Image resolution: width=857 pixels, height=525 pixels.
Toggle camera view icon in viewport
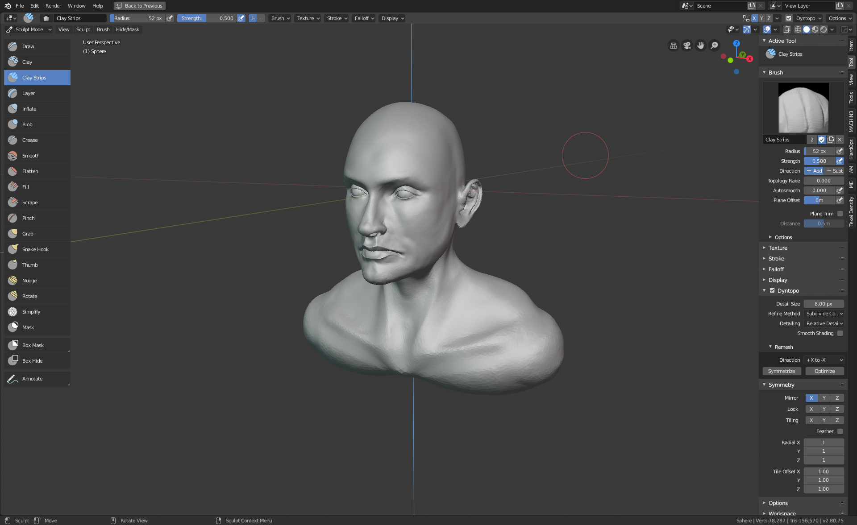tap(687, 45)
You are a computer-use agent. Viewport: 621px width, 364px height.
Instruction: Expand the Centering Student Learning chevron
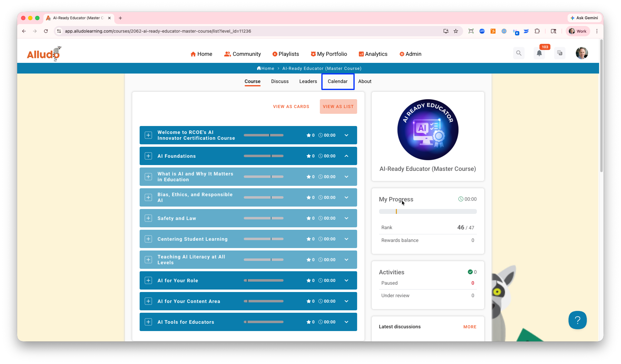point(346,239)
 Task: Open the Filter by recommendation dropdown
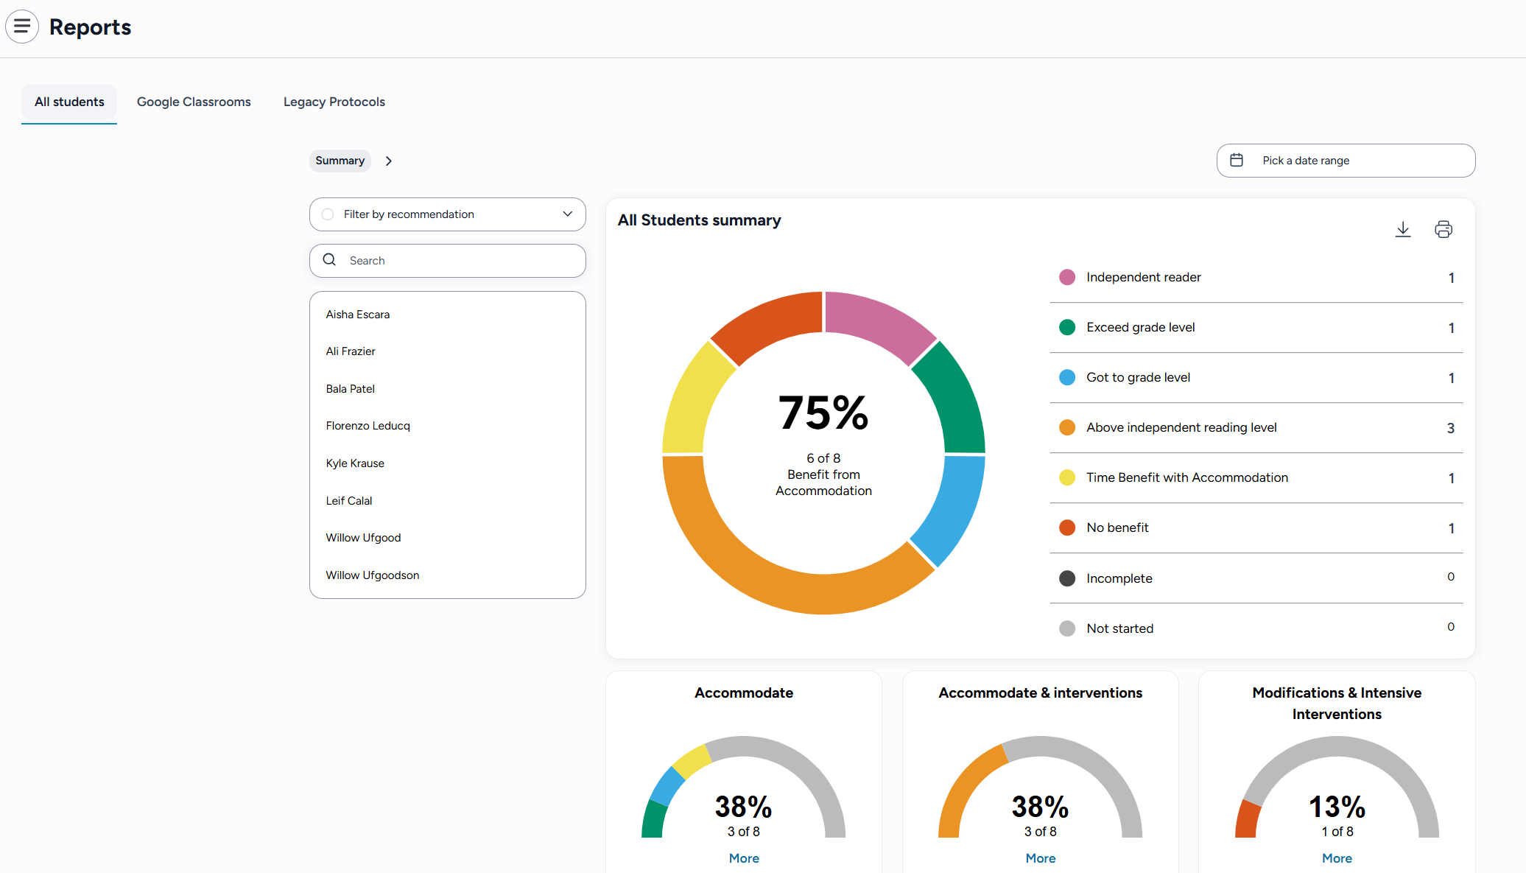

— Exercise prompt —
Number of lines in the listing above that include "height": state it and nothing else.

— Answer to the exercise —
2